I read the latest contribution with deep interest not only because Warri was the first township many of us grew to know, but also because Warri city touched many of our lives and little beginnings. The title of your book that was launched at the Conference, Warri City and British Colonial Rule in Western Niger Delta, was apt because I know it will represent that light-ball moment when everyone could see clearly the facts of history on the ground. When I read the late Chief T.E.A. Salubi’s “ringside” commentary on the Warri crisis to some Delta youths recently, it almost brought the house down. Even the blindfolded could see the salient piece of history leaping at you.

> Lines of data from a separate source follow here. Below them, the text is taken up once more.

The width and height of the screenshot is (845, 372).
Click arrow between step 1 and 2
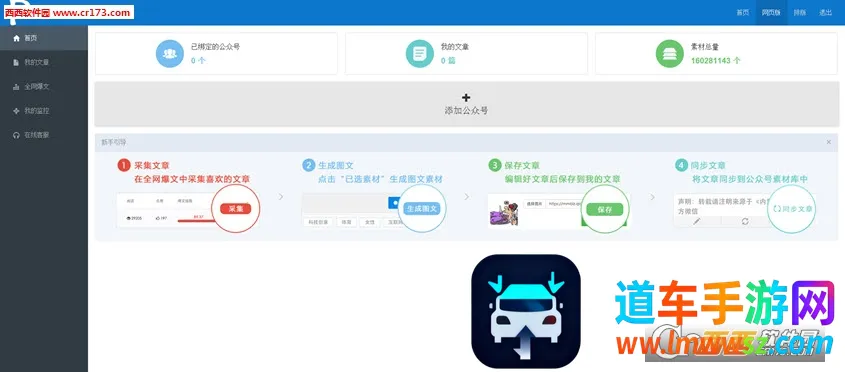click(x=281, y=197)
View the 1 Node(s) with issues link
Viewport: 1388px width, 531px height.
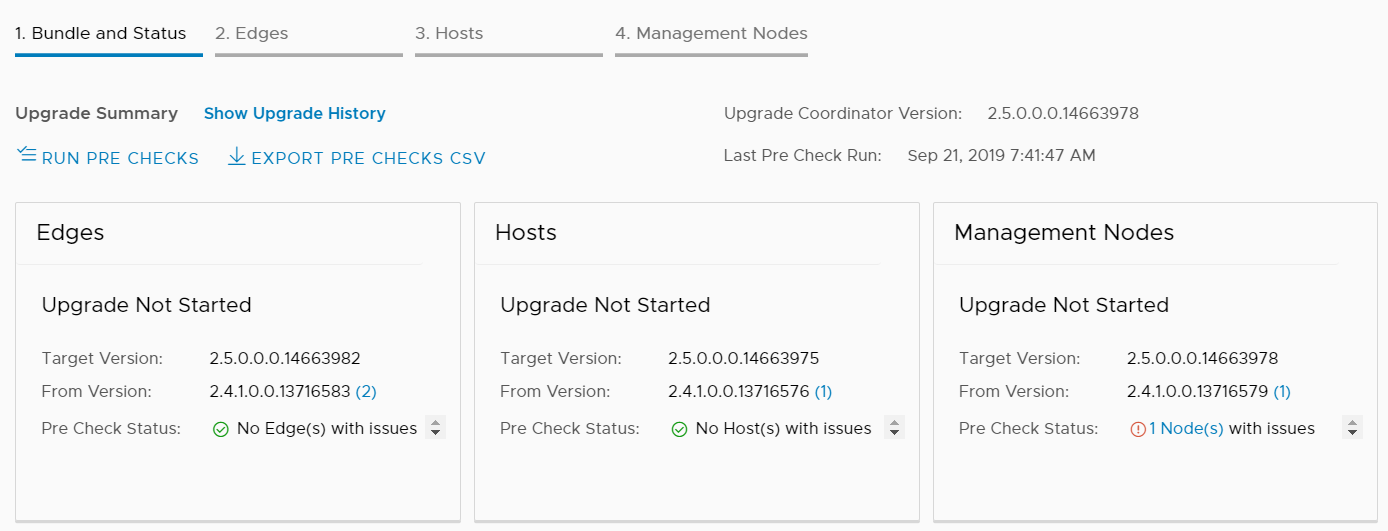coord(1186,428)
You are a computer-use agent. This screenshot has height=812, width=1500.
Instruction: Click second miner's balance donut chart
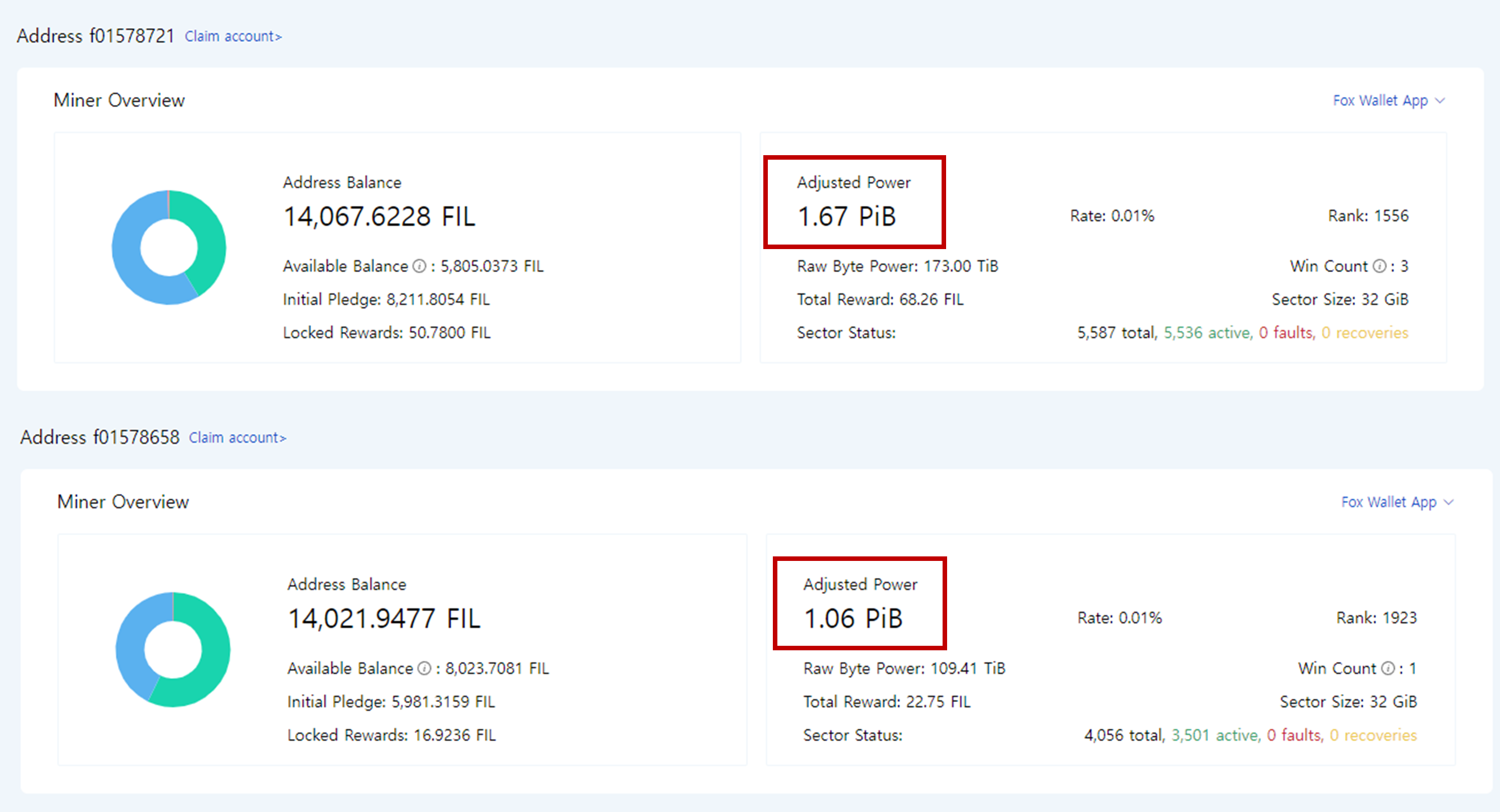click(x=173, y=650)
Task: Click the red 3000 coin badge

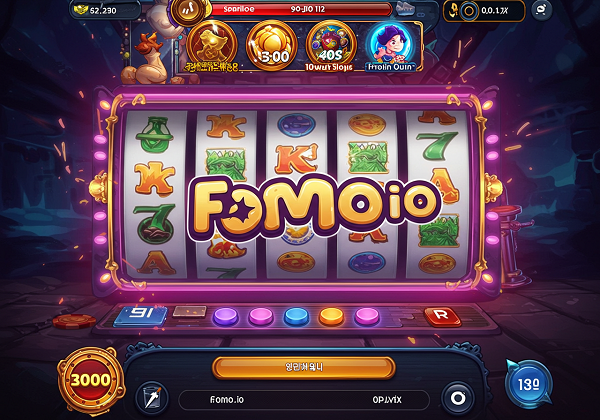Action: [91, 380]
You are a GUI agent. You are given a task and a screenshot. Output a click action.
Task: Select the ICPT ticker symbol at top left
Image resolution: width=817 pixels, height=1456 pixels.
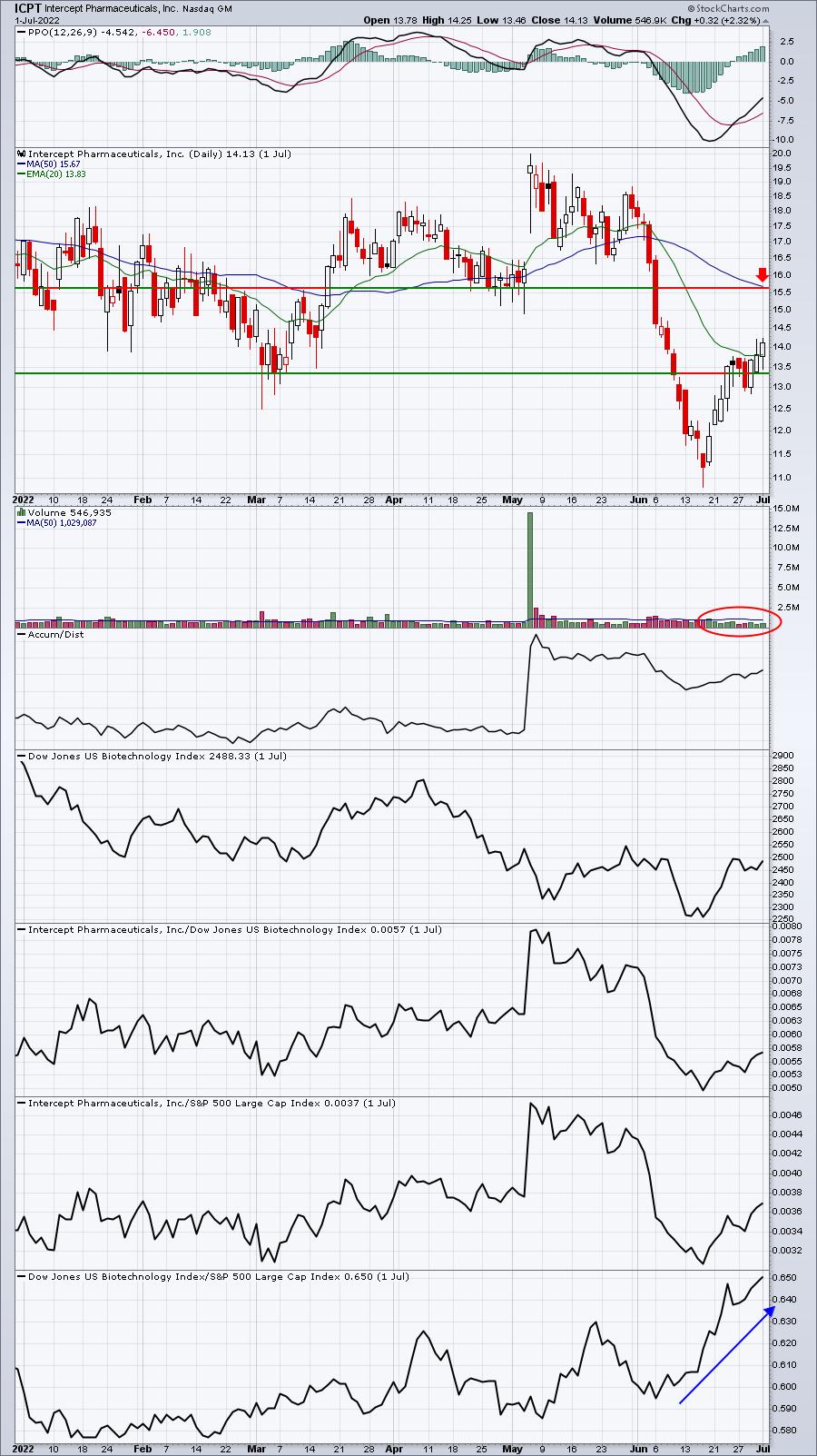coord(29,9)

Sadly, our society is notorious for sweeping the facts of history under the carpet. Too often, many well-meaning voices on Warri were chilled.
As it happened, it
was all too easy, even
convenient, to add Warri to our awful litany of failures and abandon
struggle to the ash heap of the nation’s twisted history.
For example, consider the disgraceful role of leaders in the historic crisis. While Warri remained a stain on the nation’s conscience, the nation’s rulers looked away instead of confronting the truths.
The leaders watched and cheered the parties to the conflict kill each other. Our rulers fiddled while Warri bled. Very soon, the erstwhile pulsating city became the shadow of its old self. As the crisis intensified, Warri became the chessboard for power hungry leaders who were quick to tear the city apart to appease wives, in-laws and political cronies.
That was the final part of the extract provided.